Can you revise the items below so that every "Where should I click to" becomes "What should I click to", with nothing else altered?

> MATERIAL FOR THIS EXERCISE
▬▬▬▬▬▬▬▬▬▬

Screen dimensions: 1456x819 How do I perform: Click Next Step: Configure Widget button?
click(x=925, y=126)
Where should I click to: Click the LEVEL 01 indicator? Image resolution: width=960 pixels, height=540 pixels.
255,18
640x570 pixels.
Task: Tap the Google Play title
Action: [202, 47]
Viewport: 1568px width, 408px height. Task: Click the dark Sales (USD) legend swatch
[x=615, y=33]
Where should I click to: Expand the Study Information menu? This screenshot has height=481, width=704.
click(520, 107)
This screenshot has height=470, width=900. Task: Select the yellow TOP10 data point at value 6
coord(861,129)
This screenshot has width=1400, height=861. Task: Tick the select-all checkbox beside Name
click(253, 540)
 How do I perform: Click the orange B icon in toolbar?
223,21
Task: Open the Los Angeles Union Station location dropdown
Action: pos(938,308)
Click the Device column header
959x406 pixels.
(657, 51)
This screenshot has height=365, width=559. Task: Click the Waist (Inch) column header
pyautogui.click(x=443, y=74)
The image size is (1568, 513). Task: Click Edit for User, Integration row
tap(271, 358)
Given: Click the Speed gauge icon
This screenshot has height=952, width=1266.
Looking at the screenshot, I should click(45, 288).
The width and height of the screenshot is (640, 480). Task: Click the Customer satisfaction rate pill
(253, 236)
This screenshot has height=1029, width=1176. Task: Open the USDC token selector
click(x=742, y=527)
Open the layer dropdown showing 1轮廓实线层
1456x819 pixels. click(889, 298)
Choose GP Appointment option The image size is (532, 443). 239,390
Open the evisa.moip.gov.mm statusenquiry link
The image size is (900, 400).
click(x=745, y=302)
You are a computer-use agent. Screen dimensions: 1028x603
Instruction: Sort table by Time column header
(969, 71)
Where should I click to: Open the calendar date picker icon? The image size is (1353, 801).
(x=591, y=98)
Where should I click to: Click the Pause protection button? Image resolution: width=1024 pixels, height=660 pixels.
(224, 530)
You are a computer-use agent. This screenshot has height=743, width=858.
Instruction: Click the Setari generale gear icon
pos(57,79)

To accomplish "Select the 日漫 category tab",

▬▬▬▬▬▬▬▬▬▬

> RESPONSE FOR THIS EXERCISE
Screen dimensions: 1456x819 How do I perform: Click Next Step: Configure Widget button?
click(x=925, y=126)
What should I click to: Click the LEVEL 01 indicator? Image resolution: width=960 pixels, height=540 pixels.
255,18
640x570 pixels.
Task: Tap the Google Play title
Action: [202, 47]
Viewport: 1568px width, 408px height. Task: Click the dark Sales (USD) legend swatch
[x=615, y=33]
What should I click to: Expand the Study Information menu? This screenshot has height=481, width=704.
click(520, 107)
This screenshot has height=470, width=900. Task: Select the yellow TOP10 data point at value 6
coord(861,129)
This screenshot has width=1400, height=861. Task: Tick the select-all checkbox beside Name
click(253, 540)
 How do I perform: Click the orange B icon in toolbar?
223,21
Task: Open the Los Angeles Union Station location dropdown
Action: pos(938,308)
Click the Device column header
959x406 pixels.
(657, 51)
This screenshot has height=365, width=559. Task: Click the Waist (Inch) column header
pyautogui.click(x=443, y=74)
The image size is (1568, 513). Task: Click Edit for User, Integration row
tap(271, 358)
Given: Click the Speed gauge icon
This screenshot has height=952, width=1266.
Looking at the screenshot, I should click(45, 288).
The width and height of the screenshot is (640, 480). Task: Click the Customer satisfaction rate pill
(253, 236)
This screenshot has height=1029, width=1176. Task: Open the USDC token selector
click(x=742, y=527)
Open the layer dropdown showing 1轮廓实线层
1456x819 pixels. click(889, 298)
Choose GP Appointment option The image size is (532, 443). 239,390
Open the evisa.moip.gov.mm statusenquiry link
The image size is (900, 400).
click(x=745, y=302)
You are a computer-use agent. Screen dimensions: 1028x603
Instruction: Sort table by Time column header
(969, 71)
What should I click to: Open the calendar date picker icon? The image size is (1353, 801).
(x=591, y=98)
What should I click to: Click the Pause protection button? Image resolution: width=1024 pixels, height=660 pixels.
(224, 530)
You are a computer-use agent. This screenshot has height=743, width=858.
Instruction: Click the Setari generale gear icon
pos(57,79)

To accomplish "Select the 日漫 category tab",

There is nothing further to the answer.